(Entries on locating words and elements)
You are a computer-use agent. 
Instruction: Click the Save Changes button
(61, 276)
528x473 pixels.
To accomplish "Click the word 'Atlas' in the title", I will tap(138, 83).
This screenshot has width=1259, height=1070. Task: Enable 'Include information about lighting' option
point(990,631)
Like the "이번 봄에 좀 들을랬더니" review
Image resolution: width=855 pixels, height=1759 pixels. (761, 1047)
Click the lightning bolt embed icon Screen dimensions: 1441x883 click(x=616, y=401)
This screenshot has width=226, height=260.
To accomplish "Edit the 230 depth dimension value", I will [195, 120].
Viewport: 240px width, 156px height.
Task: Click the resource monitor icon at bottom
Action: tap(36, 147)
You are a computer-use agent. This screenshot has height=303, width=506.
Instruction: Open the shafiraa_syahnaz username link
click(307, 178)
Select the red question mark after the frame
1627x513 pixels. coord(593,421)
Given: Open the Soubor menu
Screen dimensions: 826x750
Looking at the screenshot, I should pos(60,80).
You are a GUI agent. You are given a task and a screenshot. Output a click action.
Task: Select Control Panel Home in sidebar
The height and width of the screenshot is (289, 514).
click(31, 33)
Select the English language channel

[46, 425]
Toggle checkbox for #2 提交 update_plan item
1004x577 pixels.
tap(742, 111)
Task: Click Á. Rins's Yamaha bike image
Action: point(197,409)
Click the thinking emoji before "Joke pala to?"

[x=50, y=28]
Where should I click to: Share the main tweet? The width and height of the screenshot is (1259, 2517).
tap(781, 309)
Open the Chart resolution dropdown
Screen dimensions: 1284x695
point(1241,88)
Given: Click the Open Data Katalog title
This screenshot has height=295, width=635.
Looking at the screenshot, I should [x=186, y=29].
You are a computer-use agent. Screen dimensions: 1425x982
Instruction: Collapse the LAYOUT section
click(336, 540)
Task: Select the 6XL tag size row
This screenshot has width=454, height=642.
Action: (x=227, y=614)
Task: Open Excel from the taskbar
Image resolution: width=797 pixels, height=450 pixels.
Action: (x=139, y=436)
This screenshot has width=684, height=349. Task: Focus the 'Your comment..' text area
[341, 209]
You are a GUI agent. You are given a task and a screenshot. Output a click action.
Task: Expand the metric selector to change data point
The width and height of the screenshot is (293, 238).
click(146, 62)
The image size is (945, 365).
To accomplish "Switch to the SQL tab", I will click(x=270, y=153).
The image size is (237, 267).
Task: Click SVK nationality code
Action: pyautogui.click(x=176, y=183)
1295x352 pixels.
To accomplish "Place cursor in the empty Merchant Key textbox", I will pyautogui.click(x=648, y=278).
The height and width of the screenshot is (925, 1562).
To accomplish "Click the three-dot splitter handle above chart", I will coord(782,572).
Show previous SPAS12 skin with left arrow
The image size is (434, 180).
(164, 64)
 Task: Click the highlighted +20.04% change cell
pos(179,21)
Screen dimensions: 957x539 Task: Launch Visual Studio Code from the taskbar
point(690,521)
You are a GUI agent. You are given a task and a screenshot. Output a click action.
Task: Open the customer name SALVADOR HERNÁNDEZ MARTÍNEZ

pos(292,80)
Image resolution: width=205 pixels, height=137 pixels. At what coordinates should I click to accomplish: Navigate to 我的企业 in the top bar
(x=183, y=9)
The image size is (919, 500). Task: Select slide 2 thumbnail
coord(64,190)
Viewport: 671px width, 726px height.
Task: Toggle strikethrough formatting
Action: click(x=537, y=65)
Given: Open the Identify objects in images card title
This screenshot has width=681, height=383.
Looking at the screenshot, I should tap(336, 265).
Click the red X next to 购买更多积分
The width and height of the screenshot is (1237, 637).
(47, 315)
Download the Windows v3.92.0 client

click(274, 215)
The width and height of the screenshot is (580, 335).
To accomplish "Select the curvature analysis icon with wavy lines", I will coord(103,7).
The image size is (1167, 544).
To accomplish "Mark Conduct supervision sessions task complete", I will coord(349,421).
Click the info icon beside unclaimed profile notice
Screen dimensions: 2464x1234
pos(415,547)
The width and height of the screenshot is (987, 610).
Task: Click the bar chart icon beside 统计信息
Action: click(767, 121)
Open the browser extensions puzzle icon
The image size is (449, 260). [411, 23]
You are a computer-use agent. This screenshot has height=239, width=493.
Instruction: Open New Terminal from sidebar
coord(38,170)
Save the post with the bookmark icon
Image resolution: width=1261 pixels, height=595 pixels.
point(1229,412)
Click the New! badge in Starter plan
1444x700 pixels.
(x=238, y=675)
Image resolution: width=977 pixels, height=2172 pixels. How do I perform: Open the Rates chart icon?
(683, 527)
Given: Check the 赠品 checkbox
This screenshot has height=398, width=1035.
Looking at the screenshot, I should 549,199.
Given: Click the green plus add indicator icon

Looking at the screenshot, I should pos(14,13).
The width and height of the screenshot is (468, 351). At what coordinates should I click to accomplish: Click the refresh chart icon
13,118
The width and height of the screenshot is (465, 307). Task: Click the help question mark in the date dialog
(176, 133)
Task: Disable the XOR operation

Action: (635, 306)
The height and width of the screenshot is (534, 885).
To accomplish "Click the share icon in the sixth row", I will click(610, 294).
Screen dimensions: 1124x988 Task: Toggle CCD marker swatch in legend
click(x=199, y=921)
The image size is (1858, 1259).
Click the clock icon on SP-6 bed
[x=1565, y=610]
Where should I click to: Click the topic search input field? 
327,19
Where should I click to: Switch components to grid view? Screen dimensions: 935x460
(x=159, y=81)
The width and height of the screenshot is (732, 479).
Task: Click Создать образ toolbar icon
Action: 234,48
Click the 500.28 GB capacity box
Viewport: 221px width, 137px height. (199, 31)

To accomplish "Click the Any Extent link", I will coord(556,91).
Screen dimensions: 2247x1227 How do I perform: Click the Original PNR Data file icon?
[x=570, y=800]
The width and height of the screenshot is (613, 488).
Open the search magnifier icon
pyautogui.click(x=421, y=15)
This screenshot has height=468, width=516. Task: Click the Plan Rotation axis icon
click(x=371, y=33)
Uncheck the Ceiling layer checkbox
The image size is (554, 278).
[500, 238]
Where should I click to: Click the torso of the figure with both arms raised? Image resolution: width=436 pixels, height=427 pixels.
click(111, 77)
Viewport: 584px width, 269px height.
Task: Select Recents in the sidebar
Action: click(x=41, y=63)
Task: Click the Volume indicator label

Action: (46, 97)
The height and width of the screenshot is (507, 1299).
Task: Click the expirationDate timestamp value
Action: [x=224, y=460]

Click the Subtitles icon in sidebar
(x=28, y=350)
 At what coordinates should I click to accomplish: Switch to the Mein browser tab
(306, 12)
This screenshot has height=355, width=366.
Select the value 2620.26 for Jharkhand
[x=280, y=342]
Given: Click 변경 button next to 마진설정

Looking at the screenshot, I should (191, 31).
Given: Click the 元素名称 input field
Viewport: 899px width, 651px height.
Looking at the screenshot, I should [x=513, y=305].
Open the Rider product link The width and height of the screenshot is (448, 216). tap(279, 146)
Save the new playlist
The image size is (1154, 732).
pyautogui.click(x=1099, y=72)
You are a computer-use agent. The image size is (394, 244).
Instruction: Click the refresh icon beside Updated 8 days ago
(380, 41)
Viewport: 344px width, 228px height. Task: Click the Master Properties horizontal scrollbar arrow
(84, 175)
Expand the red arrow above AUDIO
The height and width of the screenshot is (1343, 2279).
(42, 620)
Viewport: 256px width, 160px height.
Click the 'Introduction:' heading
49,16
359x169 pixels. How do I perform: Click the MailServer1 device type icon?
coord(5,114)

### REQUEST
Count the lines in the entries above that contain the string "Viewport", treating uppercase and lowercase as different. Reply with the number alone.

### ANSWER FOR THE TASK
7